Il y a des lustres, il s’en est servi. Il est monté au firmament. Puis, tombé en piqué. Touché par quelques plombs. Dans l’aile. Bien sûr, loi de la gravité oblige, ces mésaventures vous ramènent sur terre. Un moindre mal. On y laisse forcément des plumes. Difficile de décoller à nouveau, ensuite.
On s’attache alors, simplement, à mettre une patte devant l’autre. On tente, parfois, de reprendre de l’altitude. La moindre distance parcourue nous y fait croire. Pourtant, jamais assez loin. Assez longtemps. L’azur devient un rêve. Inaccessible. Un horizon. Hors de portée.

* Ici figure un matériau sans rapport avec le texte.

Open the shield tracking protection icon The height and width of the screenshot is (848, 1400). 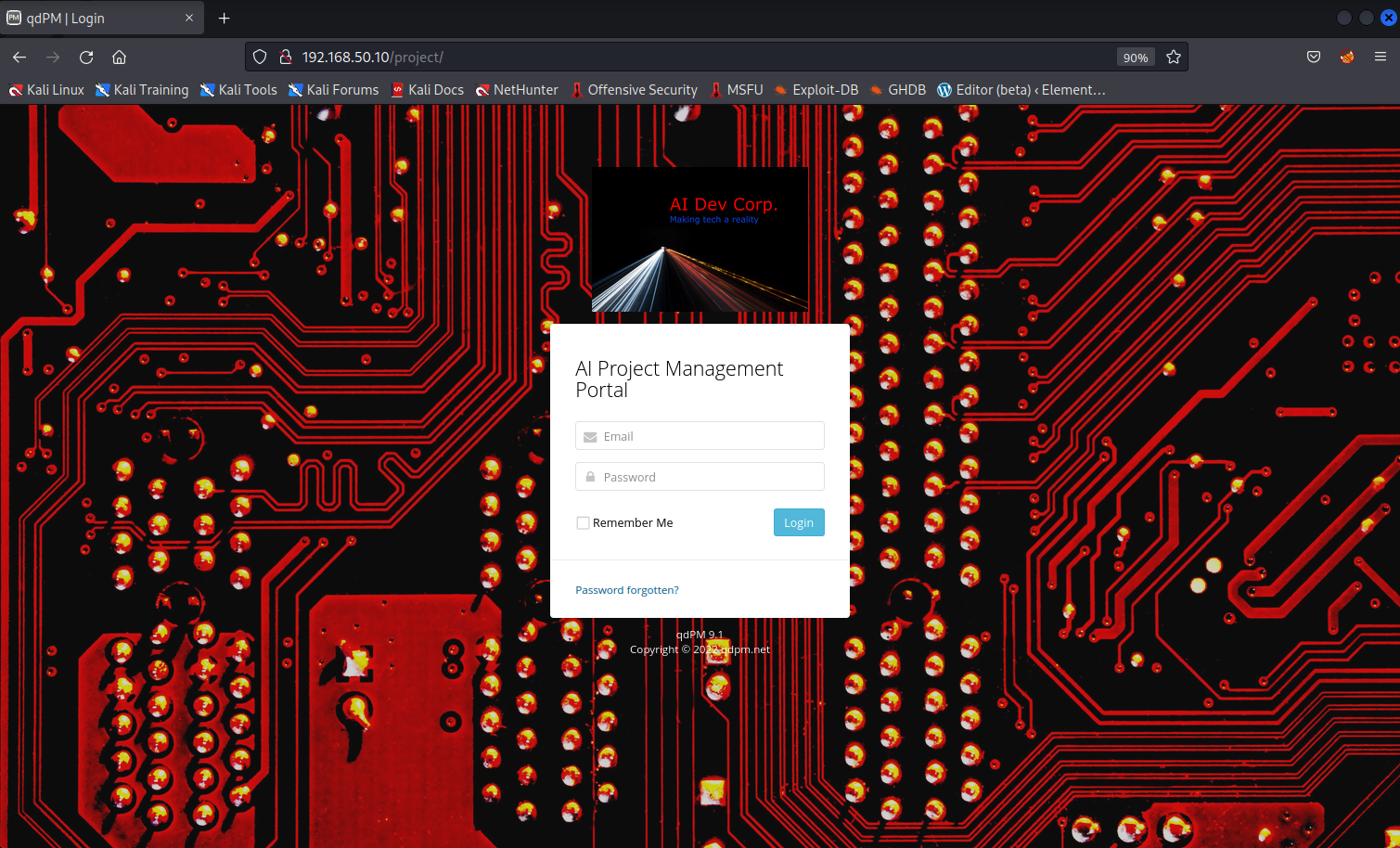tap(261, 58)
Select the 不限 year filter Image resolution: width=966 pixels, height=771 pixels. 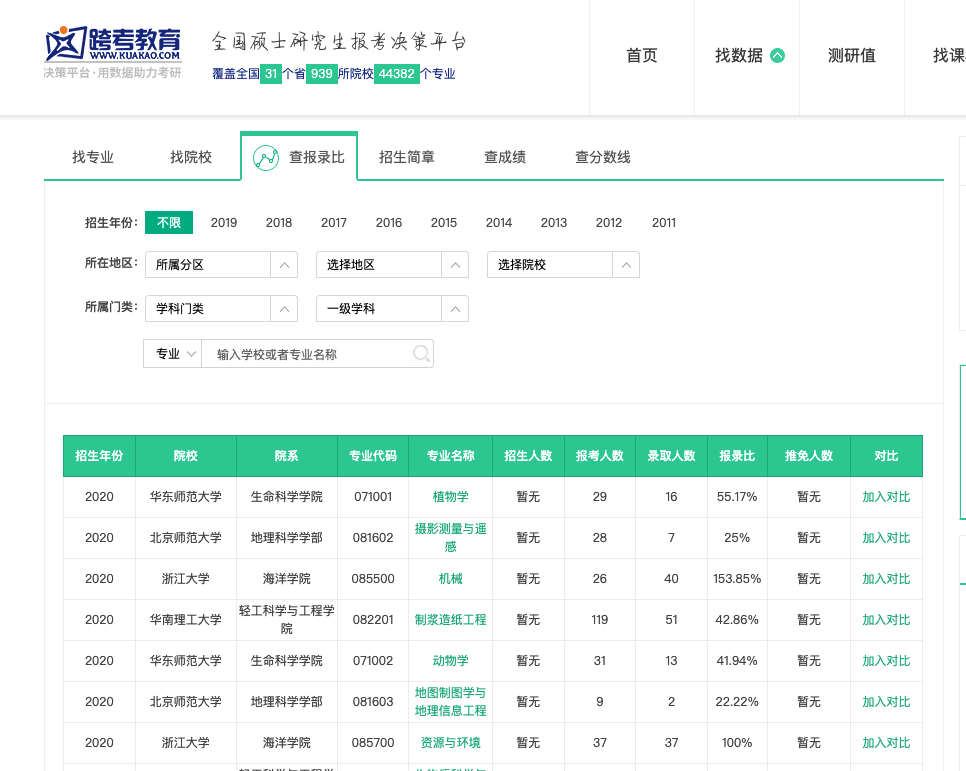169,222
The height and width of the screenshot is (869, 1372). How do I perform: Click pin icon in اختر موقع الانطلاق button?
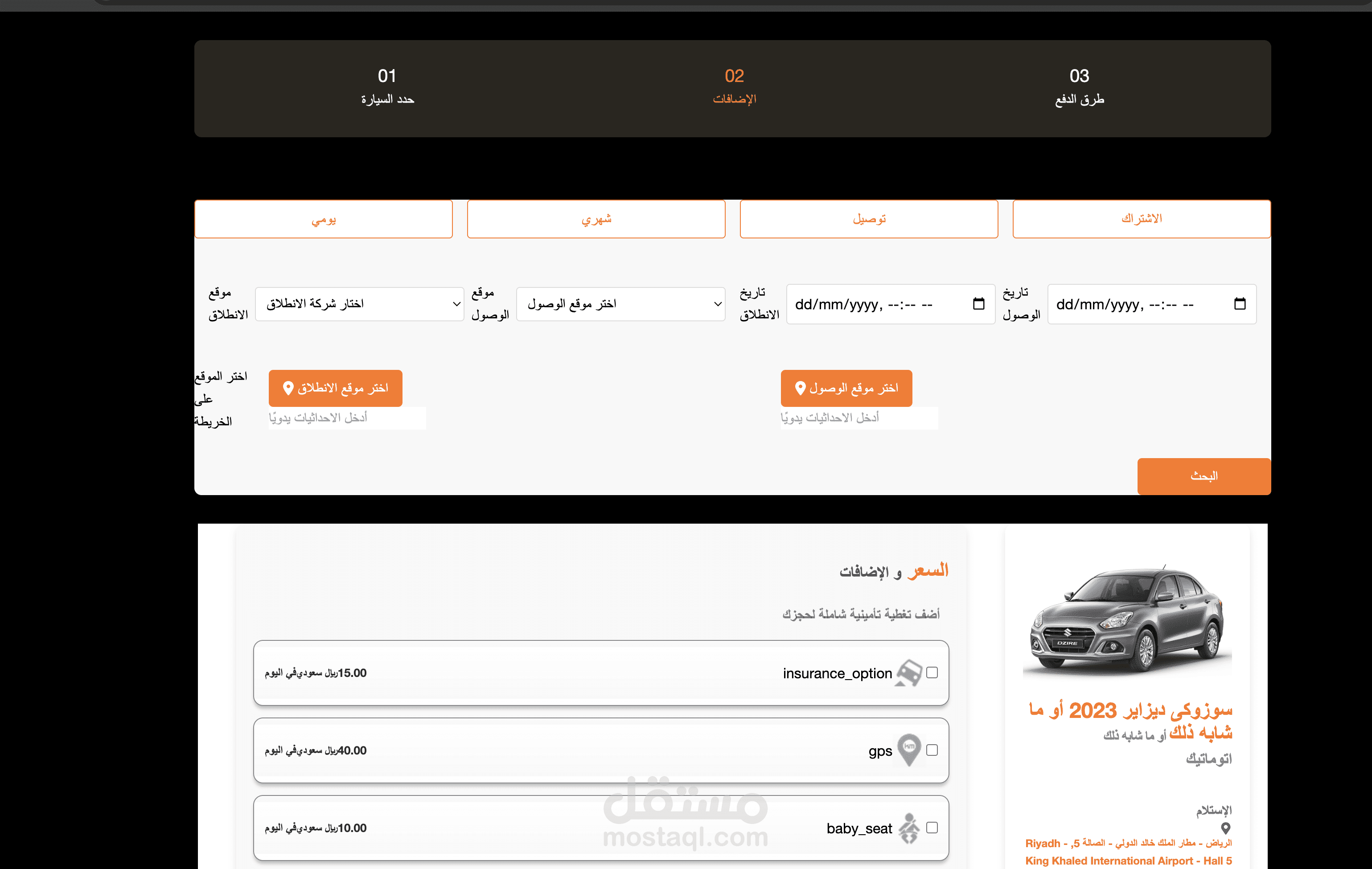288,388
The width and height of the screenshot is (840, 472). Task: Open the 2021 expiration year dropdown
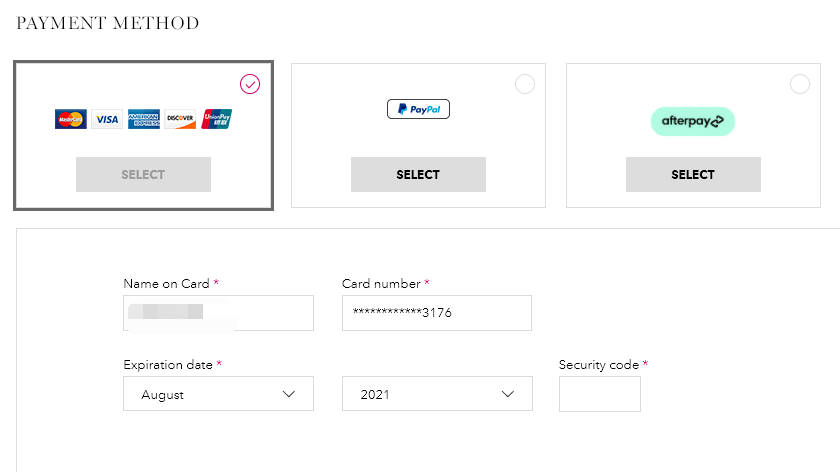tap(437, 394)
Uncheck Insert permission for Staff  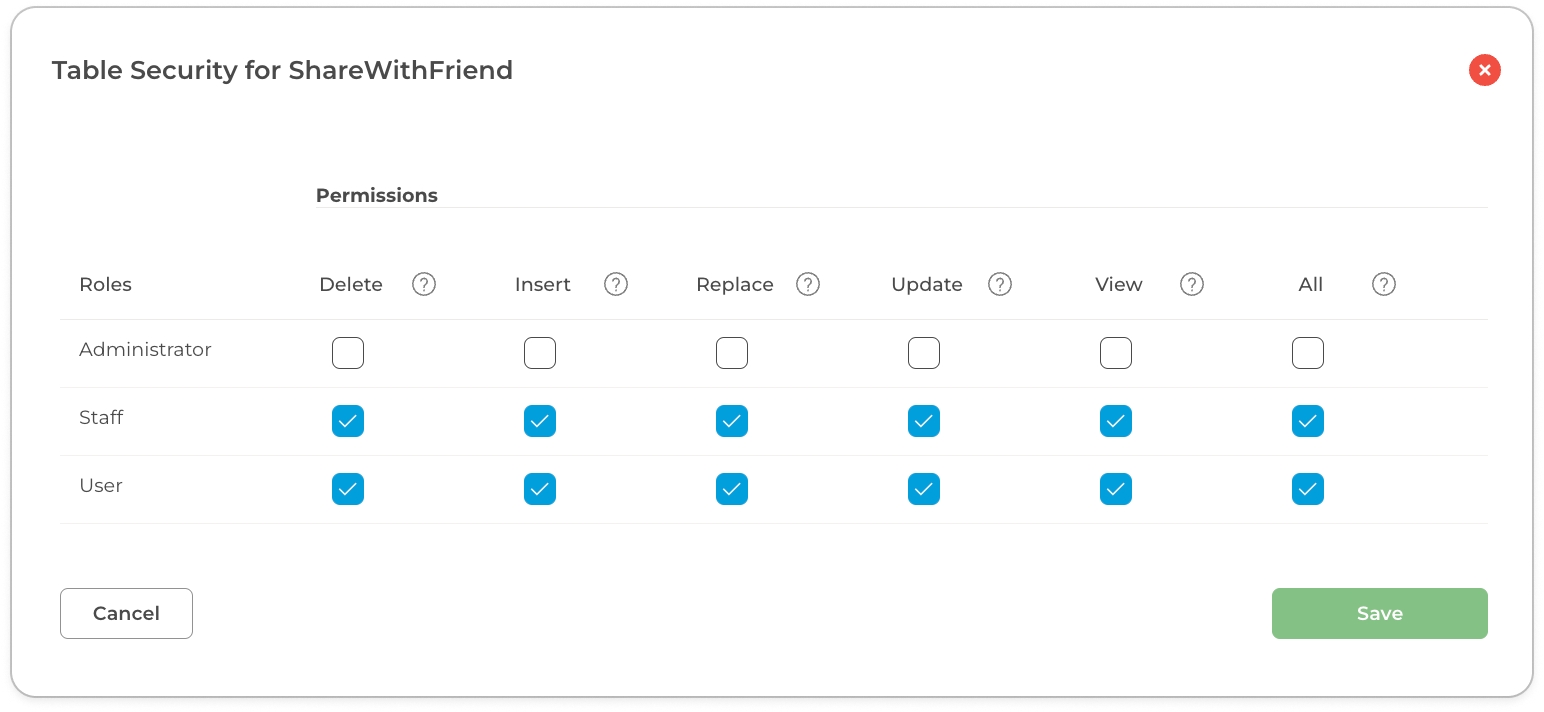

À force d’arpenter le plancher des vaches, un jour on se prend les pattes dans un piège. Le miroir aux alouettes. Celui du vieux Paul. On ploie sous le poids. De ne plus savoir. Attraper le ciel. On accepte alors. De n’être plus qu’un appeau.
Posé sur cette branche.
Illusion. Que tout va bien. Que tous les oiseaux peuvent s’envoler. Vers une destin meilleur.
Posé sur cette branche, la glue l’y maintient.
Depuis 18 mois. Lui assurant une maigre béquée. Et qu’il pourra, bientôt fendre l’air.
À nouveau. À condition de continuer. Sagement.